Die Theologie der Praxis und die Praxis der Theologie
Vom 7. bis 8. Oktober haben wir mit dem sechsten digitalen AIWG-Workshop unsere Reihe erfolgreich abgeschlossen. Der für 2020 vorgesehene AIWG Kongress wurde aufgrund der Pandemie ausgesetzt. Als allmählich klar wurde, dass auch im Folgejahr keine Präsenzveranstaltungen stattfinden würden, haben wir die digitale Workshop-Reihe ins Leben gerufen, um den standortübergreifenden Austausch zur Arbeit und Forschung in den islamisch-theologischen Studien inmitten einer Pandemie zu ermöglichen.

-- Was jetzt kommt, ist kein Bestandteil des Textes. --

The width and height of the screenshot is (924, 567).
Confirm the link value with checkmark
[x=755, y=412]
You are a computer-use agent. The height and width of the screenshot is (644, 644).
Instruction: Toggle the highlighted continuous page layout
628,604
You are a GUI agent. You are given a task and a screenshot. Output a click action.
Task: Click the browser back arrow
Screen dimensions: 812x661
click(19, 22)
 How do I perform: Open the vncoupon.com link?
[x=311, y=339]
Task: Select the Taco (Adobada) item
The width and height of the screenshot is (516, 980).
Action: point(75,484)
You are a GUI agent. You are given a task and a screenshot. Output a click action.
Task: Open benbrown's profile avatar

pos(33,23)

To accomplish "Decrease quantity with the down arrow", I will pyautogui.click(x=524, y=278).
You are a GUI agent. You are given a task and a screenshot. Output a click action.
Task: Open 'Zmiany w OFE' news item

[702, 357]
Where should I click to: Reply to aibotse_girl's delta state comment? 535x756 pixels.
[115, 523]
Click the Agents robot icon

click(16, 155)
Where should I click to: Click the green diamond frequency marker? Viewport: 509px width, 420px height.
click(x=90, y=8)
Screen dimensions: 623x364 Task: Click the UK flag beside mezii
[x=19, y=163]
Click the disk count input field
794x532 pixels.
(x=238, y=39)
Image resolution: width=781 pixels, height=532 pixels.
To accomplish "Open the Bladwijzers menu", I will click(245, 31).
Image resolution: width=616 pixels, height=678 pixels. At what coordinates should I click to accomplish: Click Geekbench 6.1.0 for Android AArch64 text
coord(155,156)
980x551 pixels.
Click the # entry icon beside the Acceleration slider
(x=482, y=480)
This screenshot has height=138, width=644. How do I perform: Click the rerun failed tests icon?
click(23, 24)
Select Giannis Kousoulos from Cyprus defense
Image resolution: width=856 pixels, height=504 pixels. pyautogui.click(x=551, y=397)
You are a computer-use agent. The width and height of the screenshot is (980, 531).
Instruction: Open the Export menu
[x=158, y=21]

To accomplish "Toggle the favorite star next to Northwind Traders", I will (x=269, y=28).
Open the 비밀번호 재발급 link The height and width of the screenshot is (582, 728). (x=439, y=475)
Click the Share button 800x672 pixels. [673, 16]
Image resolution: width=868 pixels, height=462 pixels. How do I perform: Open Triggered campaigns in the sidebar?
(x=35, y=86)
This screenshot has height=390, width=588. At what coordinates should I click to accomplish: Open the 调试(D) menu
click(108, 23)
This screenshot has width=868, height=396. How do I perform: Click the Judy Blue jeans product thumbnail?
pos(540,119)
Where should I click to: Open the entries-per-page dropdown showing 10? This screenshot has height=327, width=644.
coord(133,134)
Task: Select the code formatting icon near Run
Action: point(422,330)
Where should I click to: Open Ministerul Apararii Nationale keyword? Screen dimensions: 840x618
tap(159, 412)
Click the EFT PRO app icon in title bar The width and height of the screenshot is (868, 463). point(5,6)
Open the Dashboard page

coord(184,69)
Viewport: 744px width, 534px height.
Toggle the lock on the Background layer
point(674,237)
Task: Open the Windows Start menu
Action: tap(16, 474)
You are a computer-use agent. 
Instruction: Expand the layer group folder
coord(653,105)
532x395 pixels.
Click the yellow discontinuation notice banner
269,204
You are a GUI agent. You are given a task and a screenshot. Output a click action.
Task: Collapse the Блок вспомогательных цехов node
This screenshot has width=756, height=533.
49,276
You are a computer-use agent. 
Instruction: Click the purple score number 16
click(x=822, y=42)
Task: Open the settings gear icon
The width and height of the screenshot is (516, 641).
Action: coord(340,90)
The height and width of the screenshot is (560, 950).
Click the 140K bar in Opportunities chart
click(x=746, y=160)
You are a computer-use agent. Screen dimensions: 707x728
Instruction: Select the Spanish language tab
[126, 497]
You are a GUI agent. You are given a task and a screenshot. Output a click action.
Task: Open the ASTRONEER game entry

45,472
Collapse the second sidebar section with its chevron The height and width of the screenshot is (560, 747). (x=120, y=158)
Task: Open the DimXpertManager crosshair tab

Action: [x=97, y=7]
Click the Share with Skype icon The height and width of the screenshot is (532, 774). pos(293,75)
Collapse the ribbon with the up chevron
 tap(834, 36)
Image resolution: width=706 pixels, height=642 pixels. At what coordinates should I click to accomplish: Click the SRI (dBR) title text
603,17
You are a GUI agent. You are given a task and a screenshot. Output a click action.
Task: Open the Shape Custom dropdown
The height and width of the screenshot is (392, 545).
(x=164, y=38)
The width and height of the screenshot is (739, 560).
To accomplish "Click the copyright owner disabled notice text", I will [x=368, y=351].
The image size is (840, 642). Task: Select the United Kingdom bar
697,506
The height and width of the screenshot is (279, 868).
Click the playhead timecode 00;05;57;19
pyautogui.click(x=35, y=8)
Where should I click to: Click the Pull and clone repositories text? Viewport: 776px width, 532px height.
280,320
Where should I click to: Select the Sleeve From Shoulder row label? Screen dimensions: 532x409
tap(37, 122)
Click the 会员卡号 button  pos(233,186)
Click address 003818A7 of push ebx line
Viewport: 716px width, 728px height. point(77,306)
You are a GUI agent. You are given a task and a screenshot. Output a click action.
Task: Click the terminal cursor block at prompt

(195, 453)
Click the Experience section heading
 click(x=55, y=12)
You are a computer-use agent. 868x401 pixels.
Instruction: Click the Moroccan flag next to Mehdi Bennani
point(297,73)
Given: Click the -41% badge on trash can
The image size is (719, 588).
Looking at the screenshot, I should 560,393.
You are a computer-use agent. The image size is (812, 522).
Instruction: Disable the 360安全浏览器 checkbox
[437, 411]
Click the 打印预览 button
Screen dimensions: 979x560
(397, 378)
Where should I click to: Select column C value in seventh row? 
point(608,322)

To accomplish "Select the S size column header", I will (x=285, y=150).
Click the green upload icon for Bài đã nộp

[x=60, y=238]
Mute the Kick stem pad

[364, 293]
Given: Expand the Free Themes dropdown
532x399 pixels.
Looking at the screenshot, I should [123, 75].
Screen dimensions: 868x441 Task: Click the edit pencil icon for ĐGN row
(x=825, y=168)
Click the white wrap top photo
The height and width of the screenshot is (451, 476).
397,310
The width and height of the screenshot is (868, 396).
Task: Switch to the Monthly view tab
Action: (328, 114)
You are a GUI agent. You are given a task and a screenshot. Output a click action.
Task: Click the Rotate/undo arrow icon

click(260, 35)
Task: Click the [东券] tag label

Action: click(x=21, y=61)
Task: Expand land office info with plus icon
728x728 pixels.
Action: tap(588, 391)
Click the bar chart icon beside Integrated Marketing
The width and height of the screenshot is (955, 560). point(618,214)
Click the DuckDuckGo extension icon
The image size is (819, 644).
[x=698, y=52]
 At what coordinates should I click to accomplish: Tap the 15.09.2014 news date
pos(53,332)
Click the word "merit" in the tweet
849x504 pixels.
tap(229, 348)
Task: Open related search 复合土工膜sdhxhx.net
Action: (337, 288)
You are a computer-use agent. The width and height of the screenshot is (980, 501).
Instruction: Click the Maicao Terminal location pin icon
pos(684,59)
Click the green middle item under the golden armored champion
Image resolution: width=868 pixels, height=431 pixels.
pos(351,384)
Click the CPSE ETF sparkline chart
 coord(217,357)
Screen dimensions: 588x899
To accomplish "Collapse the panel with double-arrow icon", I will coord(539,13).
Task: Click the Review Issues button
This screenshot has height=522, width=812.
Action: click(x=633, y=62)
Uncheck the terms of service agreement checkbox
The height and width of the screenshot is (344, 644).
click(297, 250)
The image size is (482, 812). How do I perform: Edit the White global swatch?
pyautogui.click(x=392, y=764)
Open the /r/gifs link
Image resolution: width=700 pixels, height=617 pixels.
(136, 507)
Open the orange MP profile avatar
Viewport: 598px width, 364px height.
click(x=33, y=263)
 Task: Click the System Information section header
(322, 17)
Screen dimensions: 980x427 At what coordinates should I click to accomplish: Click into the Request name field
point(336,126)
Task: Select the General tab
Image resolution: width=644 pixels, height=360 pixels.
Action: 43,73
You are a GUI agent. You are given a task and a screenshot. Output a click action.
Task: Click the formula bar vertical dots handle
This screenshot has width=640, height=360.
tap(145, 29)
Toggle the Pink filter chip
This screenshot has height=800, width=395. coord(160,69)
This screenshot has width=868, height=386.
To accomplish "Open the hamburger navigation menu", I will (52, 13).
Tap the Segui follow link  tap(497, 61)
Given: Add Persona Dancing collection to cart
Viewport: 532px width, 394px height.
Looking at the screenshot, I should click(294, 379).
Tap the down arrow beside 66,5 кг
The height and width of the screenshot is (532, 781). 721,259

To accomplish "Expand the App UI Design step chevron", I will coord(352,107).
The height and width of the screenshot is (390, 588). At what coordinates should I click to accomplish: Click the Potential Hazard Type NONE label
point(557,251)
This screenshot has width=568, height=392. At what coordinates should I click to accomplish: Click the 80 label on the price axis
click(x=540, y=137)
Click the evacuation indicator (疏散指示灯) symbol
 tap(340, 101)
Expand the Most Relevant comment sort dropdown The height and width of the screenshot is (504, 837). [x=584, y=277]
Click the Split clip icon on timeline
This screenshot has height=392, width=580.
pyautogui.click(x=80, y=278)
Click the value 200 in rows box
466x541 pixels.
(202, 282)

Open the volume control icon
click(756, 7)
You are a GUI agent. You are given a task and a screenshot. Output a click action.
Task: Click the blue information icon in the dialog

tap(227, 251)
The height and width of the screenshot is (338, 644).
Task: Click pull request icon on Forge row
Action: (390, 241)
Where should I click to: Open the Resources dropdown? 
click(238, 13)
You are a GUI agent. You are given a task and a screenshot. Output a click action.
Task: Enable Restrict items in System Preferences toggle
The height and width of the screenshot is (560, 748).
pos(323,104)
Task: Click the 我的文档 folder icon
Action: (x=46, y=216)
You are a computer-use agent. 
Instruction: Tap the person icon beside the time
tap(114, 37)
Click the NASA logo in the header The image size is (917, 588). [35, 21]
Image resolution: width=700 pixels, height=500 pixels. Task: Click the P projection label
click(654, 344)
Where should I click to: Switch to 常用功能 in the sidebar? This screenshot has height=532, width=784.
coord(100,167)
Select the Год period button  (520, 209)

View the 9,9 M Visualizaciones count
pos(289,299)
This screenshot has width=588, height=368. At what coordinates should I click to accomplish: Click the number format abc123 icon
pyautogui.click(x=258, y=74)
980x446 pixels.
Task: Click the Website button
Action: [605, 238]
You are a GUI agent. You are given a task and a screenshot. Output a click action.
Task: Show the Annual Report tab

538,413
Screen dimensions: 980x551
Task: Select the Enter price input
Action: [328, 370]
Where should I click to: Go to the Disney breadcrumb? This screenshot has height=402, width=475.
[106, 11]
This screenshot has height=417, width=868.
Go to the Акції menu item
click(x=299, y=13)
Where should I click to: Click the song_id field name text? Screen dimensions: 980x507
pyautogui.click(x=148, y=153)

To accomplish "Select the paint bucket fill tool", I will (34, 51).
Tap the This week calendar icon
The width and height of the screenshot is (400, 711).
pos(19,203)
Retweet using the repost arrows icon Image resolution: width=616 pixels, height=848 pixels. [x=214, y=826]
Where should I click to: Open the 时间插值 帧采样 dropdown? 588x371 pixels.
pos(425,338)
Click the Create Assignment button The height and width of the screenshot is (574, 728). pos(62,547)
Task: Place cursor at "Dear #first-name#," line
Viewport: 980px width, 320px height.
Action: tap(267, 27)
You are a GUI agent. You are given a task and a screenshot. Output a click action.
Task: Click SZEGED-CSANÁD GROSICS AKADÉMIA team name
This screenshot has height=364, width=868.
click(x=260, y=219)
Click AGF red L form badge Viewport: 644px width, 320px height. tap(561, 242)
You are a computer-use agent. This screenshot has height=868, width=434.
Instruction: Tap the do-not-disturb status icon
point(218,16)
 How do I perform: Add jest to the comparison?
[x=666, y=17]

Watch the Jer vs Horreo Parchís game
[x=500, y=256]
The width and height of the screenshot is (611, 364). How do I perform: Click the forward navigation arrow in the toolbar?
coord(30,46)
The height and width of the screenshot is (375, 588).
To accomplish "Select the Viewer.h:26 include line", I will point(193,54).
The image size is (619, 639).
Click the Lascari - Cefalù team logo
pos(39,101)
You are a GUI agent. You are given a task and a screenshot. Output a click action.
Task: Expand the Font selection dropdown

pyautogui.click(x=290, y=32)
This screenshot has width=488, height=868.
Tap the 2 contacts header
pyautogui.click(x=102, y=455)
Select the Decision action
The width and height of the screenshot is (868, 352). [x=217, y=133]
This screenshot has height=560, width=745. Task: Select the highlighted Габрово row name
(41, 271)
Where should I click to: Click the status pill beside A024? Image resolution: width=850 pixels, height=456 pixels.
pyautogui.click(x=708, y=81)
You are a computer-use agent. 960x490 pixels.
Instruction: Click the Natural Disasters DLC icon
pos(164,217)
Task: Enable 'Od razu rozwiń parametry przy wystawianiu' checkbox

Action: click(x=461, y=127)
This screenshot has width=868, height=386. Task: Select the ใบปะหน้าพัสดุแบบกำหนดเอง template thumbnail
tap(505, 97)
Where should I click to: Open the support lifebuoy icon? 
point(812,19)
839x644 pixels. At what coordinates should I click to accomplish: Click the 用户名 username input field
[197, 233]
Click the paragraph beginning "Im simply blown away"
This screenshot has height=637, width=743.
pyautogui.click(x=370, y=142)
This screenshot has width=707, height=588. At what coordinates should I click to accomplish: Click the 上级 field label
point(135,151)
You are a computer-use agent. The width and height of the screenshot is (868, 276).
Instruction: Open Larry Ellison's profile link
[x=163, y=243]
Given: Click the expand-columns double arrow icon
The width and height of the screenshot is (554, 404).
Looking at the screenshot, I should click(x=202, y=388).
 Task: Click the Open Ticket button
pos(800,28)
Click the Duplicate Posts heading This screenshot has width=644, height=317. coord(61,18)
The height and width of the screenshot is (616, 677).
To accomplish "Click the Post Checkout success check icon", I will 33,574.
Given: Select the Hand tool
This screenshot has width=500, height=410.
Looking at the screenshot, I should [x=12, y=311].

Im letzten Workshop mit dem Titel „Islam in der Praxis – Praxis im Islam“ unter der Leitung von AIWG-Geschäftsführerin Dr. Raida Chbib und Dr. Ayşe Almıla Akca aus dem Berliner Institut für Islamische Theologie der Humboldt-Universität zu Berlin ging es neben inhaltlichen Fragen zur praxisbezogenen Forschung innerhalb der islamisch-theologischen Studien auch um die übergeordnete Frage nach der Notwendigkeit der Etablierung einer Subdisziplin für religiöse Praxisforschung im islamisch-theologischen Fächerkanon. Ein Beispiel dafür ist die islamische Religionspädagogik. So argumentierte Prof. Dr. Jörg Imran Schröter von der PH Karlsruhe, die Aufgabe dieser wissenschaftlichen Fachdisziplin liege nicht nur darin, islamische Theologie in die Praxis zu vermitteln, sondern diese auch von der praktischen Basis her mit zu prägen und neu zu deuten.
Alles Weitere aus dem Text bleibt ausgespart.